◆ Texte fourni:
Ce Throttling  peut être mis en œuvre au niveau de l’API elle-même, de l’utilisateur et de l’application, ce qui en fait une méthode de rate limiting très polyvalente.

2. Request Queues

Un autre moyen courant de restreindre le débit consiste à créer des « files d’attente de requêtes ». Comme son nom l’indique, cette méthode permet de limiter le nombre de demandes par période temporelle, par exemple au rythme de trois requêtes par seconde.

3. Algorithm-Based

Dans cette approche, l’API rate limiting est mise en œuvre par le biais d’algorithmes, dont il existe plusieurs versions prêtes à l’emploi :

  • Fenêtre fixe

Cette méthode repose sur l’application d’une limite numérique « fixe », en s’appuyant sur un simple compteur incrémentiel pour dénombrer les requêtes. Si la limite de cette fenêtre fixe est atteinte au cours d’un laps de temps déterminé (en l’occurrence, 3 000 requêtes par heure), les demandes supplémentaires seront temporairement bloquées.

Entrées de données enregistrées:
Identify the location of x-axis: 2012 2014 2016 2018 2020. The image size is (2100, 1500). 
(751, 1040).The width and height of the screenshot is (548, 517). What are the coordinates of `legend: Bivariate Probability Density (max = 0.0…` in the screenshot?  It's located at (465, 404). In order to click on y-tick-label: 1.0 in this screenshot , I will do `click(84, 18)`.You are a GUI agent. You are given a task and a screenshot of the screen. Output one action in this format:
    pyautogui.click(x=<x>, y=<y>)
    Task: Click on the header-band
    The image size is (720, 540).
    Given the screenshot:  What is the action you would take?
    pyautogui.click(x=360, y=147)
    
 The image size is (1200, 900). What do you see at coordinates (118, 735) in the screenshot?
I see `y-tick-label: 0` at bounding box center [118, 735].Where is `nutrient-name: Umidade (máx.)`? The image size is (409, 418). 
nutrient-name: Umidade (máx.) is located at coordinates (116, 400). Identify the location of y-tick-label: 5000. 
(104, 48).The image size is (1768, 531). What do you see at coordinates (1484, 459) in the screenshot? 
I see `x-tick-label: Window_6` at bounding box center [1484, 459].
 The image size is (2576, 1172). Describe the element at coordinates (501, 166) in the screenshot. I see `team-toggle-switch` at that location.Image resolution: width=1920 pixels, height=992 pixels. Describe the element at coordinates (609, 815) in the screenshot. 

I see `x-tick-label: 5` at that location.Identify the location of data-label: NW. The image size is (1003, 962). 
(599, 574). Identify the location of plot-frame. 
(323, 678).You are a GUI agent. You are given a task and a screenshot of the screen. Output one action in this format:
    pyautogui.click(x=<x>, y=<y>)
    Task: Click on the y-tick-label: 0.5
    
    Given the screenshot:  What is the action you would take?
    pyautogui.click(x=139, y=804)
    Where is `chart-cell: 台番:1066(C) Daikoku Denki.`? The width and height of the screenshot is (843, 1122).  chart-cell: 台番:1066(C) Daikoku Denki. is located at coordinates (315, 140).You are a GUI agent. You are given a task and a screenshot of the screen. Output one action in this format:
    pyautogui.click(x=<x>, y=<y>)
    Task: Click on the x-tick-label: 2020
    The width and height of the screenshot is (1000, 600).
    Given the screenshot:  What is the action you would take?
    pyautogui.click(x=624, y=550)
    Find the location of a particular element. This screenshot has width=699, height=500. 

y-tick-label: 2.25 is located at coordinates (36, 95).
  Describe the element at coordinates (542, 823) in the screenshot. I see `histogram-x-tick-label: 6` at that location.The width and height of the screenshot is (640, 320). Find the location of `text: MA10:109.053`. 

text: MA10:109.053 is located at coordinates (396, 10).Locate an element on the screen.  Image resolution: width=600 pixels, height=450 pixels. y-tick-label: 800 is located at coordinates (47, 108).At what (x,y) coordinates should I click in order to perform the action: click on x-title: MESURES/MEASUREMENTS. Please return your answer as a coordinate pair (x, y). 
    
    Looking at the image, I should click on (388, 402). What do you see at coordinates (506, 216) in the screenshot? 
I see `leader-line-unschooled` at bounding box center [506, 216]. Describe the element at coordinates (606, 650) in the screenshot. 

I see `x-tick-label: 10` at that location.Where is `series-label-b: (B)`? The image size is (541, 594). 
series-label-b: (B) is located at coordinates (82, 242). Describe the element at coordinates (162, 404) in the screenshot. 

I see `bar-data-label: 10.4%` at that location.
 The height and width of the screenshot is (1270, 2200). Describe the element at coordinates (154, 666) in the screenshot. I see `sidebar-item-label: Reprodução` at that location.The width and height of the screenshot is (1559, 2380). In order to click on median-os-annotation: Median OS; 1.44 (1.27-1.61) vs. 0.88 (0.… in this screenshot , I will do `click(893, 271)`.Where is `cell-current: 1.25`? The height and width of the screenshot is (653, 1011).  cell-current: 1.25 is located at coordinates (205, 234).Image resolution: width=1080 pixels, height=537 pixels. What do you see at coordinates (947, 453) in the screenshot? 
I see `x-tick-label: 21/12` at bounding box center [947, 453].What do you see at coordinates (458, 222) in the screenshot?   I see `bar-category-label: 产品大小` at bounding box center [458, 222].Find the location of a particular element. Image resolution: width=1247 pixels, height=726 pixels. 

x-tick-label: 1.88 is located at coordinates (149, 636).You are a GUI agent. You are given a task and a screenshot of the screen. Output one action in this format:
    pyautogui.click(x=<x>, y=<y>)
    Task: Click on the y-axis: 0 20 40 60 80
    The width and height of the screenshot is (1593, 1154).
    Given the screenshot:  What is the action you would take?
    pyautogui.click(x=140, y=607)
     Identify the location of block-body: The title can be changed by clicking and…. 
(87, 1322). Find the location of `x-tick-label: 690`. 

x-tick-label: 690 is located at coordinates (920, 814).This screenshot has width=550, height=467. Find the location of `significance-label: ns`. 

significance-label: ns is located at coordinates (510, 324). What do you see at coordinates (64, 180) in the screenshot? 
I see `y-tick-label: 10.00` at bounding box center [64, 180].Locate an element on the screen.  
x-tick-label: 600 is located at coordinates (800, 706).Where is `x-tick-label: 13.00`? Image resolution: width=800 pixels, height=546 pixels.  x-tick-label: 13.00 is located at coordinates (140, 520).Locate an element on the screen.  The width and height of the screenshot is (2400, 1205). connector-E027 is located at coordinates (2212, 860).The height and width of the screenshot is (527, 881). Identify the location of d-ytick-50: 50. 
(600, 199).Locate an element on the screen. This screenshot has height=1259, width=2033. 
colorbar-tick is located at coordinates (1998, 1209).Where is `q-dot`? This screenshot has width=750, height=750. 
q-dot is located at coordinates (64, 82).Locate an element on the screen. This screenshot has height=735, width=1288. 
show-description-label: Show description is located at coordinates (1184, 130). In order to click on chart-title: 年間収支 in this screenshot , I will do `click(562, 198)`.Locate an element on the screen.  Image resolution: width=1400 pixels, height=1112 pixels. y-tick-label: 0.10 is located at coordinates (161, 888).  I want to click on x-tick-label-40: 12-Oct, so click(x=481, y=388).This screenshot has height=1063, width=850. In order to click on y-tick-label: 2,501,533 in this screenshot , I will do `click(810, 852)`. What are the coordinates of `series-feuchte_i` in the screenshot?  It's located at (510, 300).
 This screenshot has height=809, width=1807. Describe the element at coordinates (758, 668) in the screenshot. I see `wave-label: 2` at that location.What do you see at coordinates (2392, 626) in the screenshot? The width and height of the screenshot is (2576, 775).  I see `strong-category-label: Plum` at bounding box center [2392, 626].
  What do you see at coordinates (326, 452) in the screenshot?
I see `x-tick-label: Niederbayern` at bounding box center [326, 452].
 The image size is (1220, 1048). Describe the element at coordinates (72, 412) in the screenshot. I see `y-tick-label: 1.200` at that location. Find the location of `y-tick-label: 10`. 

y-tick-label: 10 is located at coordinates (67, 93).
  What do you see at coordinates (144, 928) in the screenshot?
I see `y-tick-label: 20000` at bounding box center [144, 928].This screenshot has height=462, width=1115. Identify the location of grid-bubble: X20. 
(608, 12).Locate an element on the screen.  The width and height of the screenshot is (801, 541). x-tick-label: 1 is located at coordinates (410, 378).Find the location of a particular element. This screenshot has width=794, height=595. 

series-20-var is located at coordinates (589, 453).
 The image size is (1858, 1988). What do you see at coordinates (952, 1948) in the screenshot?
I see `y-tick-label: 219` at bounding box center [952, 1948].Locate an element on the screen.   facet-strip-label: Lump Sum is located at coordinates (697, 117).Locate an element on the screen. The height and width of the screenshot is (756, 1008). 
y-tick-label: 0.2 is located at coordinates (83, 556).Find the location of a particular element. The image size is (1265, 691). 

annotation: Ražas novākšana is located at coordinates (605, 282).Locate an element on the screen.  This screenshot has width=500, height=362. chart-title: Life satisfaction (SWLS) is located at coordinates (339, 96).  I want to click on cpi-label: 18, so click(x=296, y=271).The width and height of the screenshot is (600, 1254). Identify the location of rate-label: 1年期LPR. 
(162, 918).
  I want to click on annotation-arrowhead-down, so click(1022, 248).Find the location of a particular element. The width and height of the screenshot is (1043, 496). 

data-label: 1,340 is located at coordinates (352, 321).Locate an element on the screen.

◆ Consignes:
a - D’après le texte sur le rate limiting, les affirmations (i), (ii) et (iii) sont-elles exactes ? Répondez par oui ou par non pour chacune, en citant à l’identique les mots du texte qui tranchent.
(i) Le throttling peut être appliqué au niveau de l’utilisateur.
(ii) La méthode de la fenêtre fixe repose sur plusieurs compteurs décroissants.
(iii) Avec la fenêtre fixe, les demandes au-delà de la limite sont bloquées définitivement.
b - Reproduisez fidèlement le passage du texte sur le rate limiting qui commence aux mots « 2. Request Queues » et s’arrête après les mots « seront temporairement bloquées. ».

◆ Réponses attendues:
a -
(i) Oui : « peut être mis en œuvre au niveau de l’API elle-même, de l’utilisateur et de l’application »
(ii) Non : « en s’appuyant sur un simple compteur incrémentiel »
(iii) Non : « les demandes supplémentaires seront temporairement bloquées »

b -
2. Request Queues

Un autre moyen courant de restreindre le débit consiste à créer des « files d’attente de requêtes ». Comme son nom l’indique, cette méthode permet de limiter le nombre de demandes par période temporelle, par exemple au rythme de trois requêtes par seconde.

3. Algorithm-Based

Dans cette approche, l’API rate limiting est mise en œuvre par le biais d’algorithmes, dont il existe plusieurs versions prêtes à l’emploi :

  • Fenêtre fixe

Cette méthode repose sur l’application d’une limite numérique « fixe », en s’appuyant sur un simple compteur incrémentiel pour dénombrer les requêtes. Si la limite de cette fenêtre fixe est atteinte au cours d’un laps de temps déterminé (en l’occurrence, 3 000 requêtes par heure), les demandes supplémentaires seront temporairement bloquées.